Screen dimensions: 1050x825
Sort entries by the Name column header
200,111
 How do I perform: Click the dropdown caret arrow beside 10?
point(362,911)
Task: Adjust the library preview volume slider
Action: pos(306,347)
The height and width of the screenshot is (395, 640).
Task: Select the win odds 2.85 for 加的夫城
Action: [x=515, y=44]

● **WHAT THE TASK REQUIRES**
Present the data above as a numbered list, one item per line, omitting any blank lines.

● **ANSWER FOR THE TASK**
1. Screen dimensions: 1050x825
2. Sort entries by the Name column header
3. 200,111
4.  How do I perform: Click the dropdown caret arrow beside 10?
5. point(362,911)
6. Task: Adjust the library preview volume slider
7. Action: pos(306,347)
8. The height and width of the screenshot is (395, 640).
9. Task: Select the win odds 2.85 for 加的夫城
10. Action: [x=515, y=44]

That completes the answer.